The projections of the baby are powerful and can feel persecutory so this act of love and understanding takes enormous effort at times, by the carer.  They have to be able to separate the baby’s feelings from their own.  Rather than be triggered by the cry, they have to recognise it for what it is, a cry for help.

When the baby screams ‘at the parent’, and the parent responds with love and care, the baby is helped to deal with difficult, life-threatening feelings.  What is spat out in feelings of rage is returned to the child as calming feelings of love and care.  

By caring for the child ‘no matter what’, the carer helps the baby tolerate her own feelings. As the child grows, and such feelings arise again, the child is better prepared to deal with them without the carers help.

However:

… when the child is stressed and feels unsafe she once again is looking for opportunities to expel these threatening feelings and ideas into someone.  If that person responds like the resilient parent, then the child will be less threatened by its own feelings.

However, if the person responds in a like for like way and meets the anger with anger then rather than reflecting on its own feelings, it splits them off and gets someone else to take them on. They have found another Parent B.

In both scenarios the baby/child finds relief from the difficult feeling.
However, in the former, the baby learns to get beyond the feeling, to process it and reinvent it as less worrying and so grow.

In the latter, the projected feeling is alleviated but, as it hasn’t been thought about.  It’s just been thrown onto someone else.  The feeling is alleviated but it will remain unprocessed and so will keep on returning.

Projections are there to defend us

Flashforward to your classroom.

Students in your classroom do the same thing.  When they are under pressure, they find it hard to tolerate their own unwanted feelings of failure and so will project them onto others.  Most particularly, they will project them onto the source of their anxiety, the one who is asking them to step into the unknown, to feel unsafe, YOU.

They will try to make their feelings your fault and give you the feelings they don’t want.

For example, rather than face a hard Maths problem that might make them feel ‘dumb’, they might accuse you of being a bad teacher, in other words they will try to make you feel like the dumb one.

Remember the Function

Projection, remember is a defence against unwanted feelings and it’s important to remember that this is its function.

The higher the anxiety, the greater the risk, the more your students (and you) are likely to project. So, another useful piece of learning for teachers is to realise that when students get closer to the moment where they have to make that leap of faith that new learning requires, their projections will begin to come their aid. 

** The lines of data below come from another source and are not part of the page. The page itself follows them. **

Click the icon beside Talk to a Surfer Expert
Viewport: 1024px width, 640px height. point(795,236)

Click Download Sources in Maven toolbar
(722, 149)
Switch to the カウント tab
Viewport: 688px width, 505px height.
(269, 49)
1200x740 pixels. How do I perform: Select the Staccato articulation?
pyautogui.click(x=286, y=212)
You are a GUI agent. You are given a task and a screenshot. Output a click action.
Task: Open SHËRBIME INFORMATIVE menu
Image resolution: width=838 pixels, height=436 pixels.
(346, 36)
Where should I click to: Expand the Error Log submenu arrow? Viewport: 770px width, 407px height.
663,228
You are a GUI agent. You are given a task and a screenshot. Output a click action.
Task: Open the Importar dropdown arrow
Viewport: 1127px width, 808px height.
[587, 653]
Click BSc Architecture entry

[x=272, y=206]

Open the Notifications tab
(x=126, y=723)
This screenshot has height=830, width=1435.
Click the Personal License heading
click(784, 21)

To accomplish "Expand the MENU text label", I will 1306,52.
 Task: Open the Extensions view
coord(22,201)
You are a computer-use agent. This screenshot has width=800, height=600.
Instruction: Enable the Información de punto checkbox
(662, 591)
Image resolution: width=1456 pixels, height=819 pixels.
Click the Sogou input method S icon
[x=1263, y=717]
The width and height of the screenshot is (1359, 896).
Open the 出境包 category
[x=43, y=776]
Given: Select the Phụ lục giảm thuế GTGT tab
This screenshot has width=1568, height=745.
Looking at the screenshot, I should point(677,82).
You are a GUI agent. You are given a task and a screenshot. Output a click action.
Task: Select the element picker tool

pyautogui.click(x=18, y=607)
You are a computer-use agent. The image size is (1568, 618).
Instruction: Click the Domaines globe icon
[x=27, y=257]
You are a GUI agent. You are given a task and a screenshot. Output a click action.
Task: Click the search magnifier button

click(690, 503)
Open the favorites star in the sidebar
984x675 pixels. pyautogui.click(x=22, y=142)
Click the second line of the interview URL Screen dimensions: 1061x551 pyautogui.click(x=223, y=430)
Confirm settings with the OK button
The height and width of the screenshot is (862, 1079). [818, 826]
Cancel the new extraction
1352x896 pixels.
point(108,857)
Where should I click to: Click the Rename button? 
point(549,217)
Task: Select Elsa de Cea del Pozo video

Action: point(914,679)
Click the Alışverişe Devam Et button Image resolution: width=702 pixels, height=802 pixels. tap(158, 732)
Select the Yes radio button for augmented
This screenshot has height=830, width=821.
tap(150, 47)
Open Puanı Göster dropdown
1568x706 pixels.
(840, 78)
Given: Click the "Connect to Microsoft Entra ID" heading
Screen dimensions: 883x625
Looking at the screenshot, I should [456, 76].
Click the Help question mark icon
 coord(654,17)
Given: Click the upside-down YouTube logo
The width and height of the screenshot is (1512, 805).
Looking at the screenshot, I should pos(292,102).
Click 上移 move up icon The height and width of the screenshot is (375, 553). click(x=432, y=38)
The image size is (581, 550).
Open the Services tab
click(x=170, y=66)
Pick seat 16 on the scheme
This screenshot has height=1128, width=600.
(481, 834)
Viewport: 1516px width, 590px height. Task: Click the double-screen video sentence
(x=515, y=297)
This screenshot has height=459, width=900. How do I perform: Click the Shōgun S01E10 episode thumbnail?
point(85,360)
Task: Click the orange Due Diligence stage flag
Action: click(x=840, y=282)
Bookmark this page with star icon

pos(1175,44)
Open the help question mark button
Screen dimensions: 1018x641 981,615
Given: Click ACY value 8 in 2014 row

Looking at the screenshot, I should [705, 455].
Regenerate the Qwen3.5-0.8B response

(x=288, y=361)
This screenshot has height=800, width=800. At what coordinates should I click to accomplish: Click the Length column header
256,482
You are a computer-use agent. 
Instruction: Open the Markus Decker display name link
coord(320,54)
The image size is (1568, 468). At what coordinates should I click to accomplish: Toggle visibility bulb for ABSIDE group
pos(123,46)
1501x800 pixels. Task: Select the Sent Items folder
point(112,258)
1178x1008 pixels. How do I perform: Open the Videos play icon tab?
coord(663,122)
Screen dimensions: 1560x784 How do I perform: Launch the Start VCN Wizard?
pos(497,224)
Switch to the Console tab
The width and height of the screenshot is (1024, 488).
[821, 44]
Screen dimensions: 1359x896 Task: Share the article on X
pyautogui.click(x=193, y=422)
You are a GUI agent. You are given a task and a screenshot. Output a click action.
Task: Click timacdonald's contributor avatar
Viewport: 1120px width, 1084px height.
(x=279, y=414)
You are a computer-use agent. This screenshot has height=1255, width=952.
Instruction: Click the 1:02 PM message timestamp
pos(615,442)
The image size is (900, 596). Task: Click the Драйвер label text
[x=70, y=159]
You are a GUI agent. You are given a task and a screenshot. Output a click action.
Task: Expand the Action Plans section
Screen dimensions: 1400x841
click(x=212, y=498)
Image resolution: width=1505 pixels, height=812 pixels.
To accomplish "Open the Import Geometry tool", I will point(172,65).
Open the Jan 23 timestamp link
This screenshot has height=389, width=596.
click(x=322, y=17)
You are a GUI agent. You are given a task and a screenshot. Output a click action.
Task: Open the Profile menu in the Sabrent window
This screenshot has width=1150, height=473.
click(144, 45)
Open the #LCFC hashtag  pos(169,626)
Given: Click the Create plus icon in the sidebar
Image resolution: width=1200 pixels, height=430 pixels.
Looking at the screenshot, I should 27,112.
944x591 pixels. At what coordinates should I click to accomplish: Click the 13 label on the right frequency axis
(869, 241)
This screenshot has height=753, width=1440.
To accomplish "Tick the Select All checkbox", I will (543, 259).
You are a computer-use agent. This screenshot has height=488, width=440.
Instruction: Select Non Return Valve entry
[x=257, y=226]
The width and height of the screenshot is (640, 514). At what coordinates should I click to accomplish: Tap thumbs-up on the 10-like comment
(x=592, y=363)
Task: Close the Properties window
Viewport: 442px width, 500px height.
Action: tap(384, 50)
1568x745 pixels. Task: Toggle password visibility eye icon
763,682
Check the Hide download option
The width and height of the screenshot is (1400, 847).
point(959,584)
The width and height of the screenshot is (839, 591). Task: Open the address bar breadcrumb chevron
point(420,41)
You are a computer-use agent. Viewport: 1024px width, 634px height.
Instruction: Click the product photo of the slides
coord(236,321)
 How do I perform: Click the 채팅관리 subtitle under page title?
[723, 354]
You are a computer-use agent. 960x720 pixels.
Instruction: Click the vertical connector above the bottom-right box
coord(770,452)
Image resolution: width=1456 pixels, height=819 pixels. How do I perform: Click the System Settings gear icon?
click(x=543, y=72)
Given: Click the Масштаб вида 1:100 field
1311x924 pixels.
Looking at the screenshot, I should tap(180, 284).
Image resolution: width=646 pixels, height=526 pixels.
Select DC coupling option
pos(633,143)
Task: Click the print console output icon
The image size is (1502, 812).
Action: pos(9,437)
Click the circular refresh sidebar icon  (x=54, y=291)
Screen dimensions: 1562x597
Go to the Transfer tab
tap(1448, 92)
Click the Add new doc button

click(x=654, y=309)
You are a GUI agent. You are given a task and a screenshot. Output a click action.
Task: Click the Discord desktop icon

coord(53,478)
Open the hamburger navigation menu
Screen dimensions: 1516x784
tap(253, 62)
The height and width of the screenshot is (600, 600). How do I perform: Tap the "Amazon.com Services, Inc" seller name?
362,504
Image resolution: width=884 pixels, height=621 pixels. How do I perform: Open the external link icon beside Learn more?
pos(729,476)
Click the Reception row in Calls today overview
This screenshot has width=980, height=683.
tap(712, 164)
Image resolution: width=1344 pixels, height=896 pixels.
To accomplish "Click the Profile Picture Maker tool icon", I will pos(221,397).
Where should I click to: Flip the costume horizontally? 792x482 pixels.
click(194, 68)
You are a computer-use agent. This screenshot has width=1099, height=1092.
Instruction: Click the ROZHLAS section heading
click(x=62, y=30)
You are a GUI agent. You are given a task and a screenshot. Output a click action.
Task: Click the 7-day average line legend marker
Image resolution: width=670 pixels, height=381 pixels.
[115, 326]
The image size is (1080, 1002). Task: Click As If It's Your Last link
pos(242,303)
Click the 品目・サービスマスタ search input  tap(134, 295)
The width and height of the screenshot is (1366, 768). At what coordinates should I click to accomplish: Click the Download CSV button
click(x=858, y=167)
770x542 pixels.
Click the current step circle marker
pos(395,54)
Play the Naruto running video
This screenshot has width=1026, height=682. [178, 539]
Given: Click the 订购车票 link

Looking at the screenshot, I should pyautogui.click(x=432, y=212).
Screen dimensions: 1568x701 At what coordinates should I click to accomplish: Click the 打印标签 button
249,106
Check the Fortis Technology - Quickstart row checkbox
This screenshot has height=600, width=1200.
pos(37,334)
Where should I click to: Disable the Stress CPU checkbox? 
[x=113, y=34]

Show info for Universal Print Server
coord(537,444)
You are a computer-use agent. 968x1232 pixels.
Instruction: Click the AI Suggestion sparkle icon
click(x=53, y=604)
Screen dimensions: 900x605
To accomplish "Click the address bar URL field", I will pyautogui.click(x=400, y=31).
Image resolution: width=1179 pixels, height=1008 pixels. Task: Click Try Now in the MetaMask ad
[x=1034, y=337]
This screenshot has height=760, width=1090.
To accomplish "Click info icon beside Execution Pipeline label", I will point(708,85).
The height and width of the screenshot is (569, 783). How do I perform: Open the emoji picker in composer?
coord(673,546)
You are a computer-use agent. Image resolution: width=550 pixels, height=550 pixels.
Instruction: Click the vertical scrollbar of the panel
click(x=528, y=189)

It is at these hot spot moments that your understanding of projections can really help both you and your students.

Watch for the Giveaways and Traps

A key sign that students are projecting is when they begin to overreact to your interventions.  The emotional baggage that comes back at you from a simple request or sometimes from out of nowhere is a clear signal that student is trying to deal with difficult feelings. 

If you respond to their frustration with frustration, in a like for like way, react rather than respond then they will be relieved of some of the difficulty of the feeling.

The invitation in this lesson is to recognise feelings that are not your own.  As such, rather than soak it up, you reflect it back to the student. Step back, stay with your own contained feelings and help students take the difficult learning step without your judgement being clouded.  This takes effort, training, focus. You have to be able to hear the cry for help among the noise.

By responding in a calm way, showing that the projection didn’t destroy you in the way it is felt to be destructive to the child, you help the child take it back, to acknowledge it, to get past it and reduce its influence. 

This is the fundamental role of the carer.  The carer helps the child sort out their emotional experiences through this process of throwing out what they feel as harmful arrow-like projections and having them opened as though they are notes written on paper darts.

Projections are requests for help. They are a way of students calling your attention to a fundamental need for kindness, safety and care.